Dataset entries
[Start of Attachment]
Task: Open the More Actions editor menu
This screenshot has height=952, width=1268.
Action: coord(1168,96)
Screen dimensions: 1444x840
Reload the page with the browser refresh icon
[End of Attachment]
[Start of Attachment]
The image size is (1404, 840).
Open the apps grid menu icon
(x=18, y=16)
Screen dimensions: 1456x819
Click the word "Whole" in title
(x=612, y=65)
[End of Attachment]
What the exercise asks
Copy out, word for word, the part of the entries above that begins at the line with "This screenshot has height=952, width=1268." and ends at the line with "Reload the page with the browser refresh icon", including both.

Problem solution
This screenshot has height=952, width=1268.
Action: coord(1168,96)
Screen dimensions: 1444x840
Reload the page with the browser refresh icon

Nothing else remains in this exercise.